* [EXTRACT PROVIDED]:
Aging of the microenvironment influences clonality in hematopoiesis. Clonality of identical pools of transduced HSCs exposed to a young or aged microenvironment in vivo is primarily oligoclonal within a young microenvironment, while in aged animals the transduced HSCs displayed reduced clonality (Vas et al. 2012a), providing a basis to explain a predisposition to clonal expansion in aged hematopoiesis as a putative substrate for transformation and leukemogenesis.

Aging of HSCs might also be attributed to accumulation of by-products that upon chemical modification of cellular proteins results in continuous accumulation of cellular defects. Two examples of these posttranslational modifications resulting in HSC aging have been well documented. Glycation of proteins leads to formation of cross-linked proteins (Finkel and Holbrook 2000). In HSCs, protein glycation has been demonstrated during aging and is expected to act through extrinsic and intrinsic pathways (Baraibar and Friguet 2013). Reactive oxygen species (ROS) arise as by-products of numerous metabolic processes and cause direct damage to proteins, membranes, and DNA, resulting in a vicious cycle, since accumulation of endogenous DNA mutations contributes to aging of HSCs (Kenyon and Gerson 2007). It has been shown that ROS can regulate HSC function in a concentration-dependent manner. Over time, these oxidant-damaged proteins and DNA accumulate and eventually disrupt cellular function. High levels of ROS can induce HSC senescence and apoptosis secondary to DNA damage (Ito et al. 2006). There is experimental evidence that regionally defined functional hypoxia plays a role in regulating the mesenchymal microenvironment (Fehrer et al. 2007) and cells isolated from distinct BM locations have been associated with local hypoxic gradients (Parmar et al. 2007). However, in vivo analysis of oxygen distribution in the BM has not shown distinctly hypoxic regional areas (Nombela-Arrieta et al. 2013) suggesting that HSCs are subject to similar oxygen tensions as other cells in the BM. Recently, a novel molecular pathway of hematopoietic microenvironment-dependent ROS scavenging has been reported. The integrity of this pathway is required to prevent HSC senescence. The loss connexin 43 function results in the loss of BM stromal-mediated ROS scavenging and subsequent premature senescence and/or apoptosis (Taniguchi Ishikawa et al. 2012).

* [INPUT DATA]:
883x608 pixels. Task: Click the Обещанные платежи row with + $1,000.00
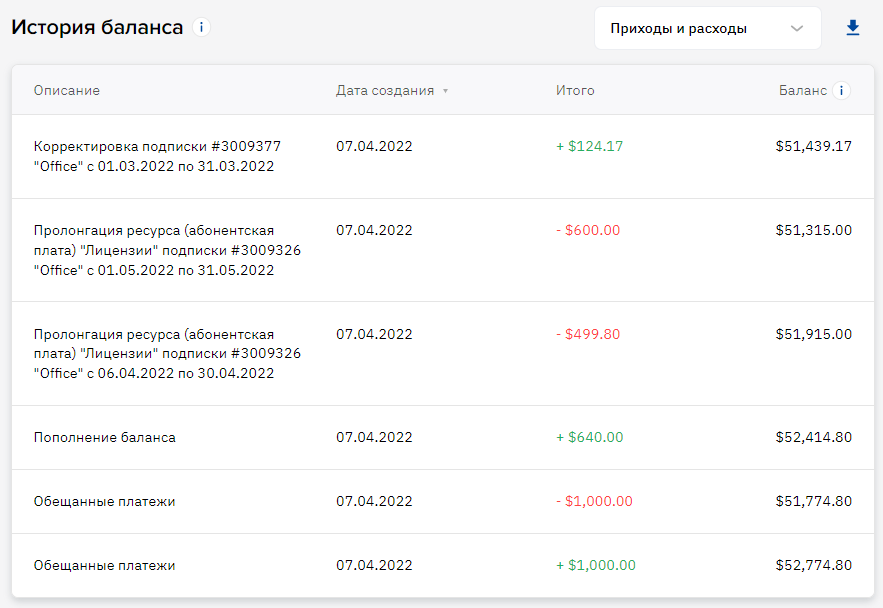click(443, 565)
...
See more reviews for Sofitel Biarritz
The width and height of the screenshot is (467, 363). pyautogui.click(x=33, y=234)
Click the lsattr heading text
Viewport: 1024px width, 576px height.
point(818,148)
...
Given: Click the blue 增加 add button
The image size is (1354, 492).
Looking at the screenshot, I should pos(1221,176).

* [DIRECTIONS]:
Using the passage on aging in hematopoiesis, please explain in one to three sentences why the damage done by reactive oxygen species is called "a vicious cycle".

* [EXERCISE SOLUTION]:
Reactive oxygen species arise as by-products of many metabolic processes and cause direct damage to proteins, membranes, and DNA. The passage calls this a vicious cycle because the resulting buildup of endogenous DNA mutations contributes to the aging of HSCs.